PETs are an ever-growing group of technologies that enable companies to comply with data regulations and partner requirements around using data in a privacy-conscious manner. These technologies range from quite simple to extremely complex, with each technology serving a slightly different purpose.
Some PETs include:
- Data masking: A simple process in which sensitive information is obfuscated or removed from the dataset. An example of this is a medical record with the first and last name of the patient removed. Data masking is an incredibly helpful tool when providing access to a dataset when sensitive information is not critical for analysis.
- Generalization: A process in which data points are rounded to less-precise values to make it harder to identify individuals. This includes bucketing ages into five-year groups or revealing dates at a monthly, rather than daily, resolution.
- Secure multiparty computation: A category of protocols that enables collaboration with no party able to see another's data. An example use case would be calculating the number of overlapping customers between two organizations without ever sharing a customer list.
- Homomorphic encryption: An encryption technique enabling computation on encrypted data without decrypting it first. This can be used in secure multiparty computation settings for tasks like training machine-learning models across distributed private data sets, which is also called federated learning.
- Differential privacy: A mathematically proven privacy model developed more than a decade ago. Differentially private systems inject a controlled level of noise into data sets to prevent the re-identification of individuals during analysis. Differential privacy has been adopted by organizations including Facebook, Google, Apple, and the U.S. Census Bureau.
Using PETs in concert with legal and security mechanisms
When considering how PETs can be used to enable innovative forms of collaboration, it's helpful to imagine how they support existing privacy and security techniques and legal mechanisms. Here's one scenario:
If you are a retailer and have a contract with a CPG partner stating that any usage of data must prohibit attempted re-identification, you've already reduced risk via a legal mechanism. To further define your data collaboration and exactly how you'll be working together, you can layer on security approaches such as multi-factor authentication and audit logging. This means that each analyst, whether from your side or the CPG's, must receive clearance to access the secure collaborative environment and will know that their usage can be audited. PETs can build on this foundation by providing analysts with a differentially private query engine to protect the underlying data against re-identification.
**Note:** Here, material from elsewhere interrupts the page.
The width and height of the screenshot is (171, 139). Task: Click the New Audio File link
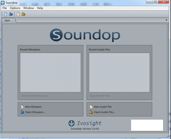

All of these techniques work in concert with one another to dramatically reduce the overall risk associated with using sensitive data. No single tool can provide a complete solution. By using the right tool for each job, you can design a comprehensive approach to mitigating the risk.
Privacy is not one-size-fits-all
While many scenarios could be similar to the one we described above, it's not a perfect recipe: privacy is not one-size-fits-all. Every company and its partners will have unique security and technical requirements which warrant holistic exploration of the available security and privacy mechanisms (including PETs) that can be applied.
However, PETs' ability to push the frontier of what's possible with data without compromising privacy means that CIOs who can leverage them will open up a world of new value. By understanding the unique ways PETs can be combined to suit a particular goal or use case, CIOs can elevate the enterprise by reaping greater benefits from their infrastructural investments and more importantly, by keeping privacy front and center.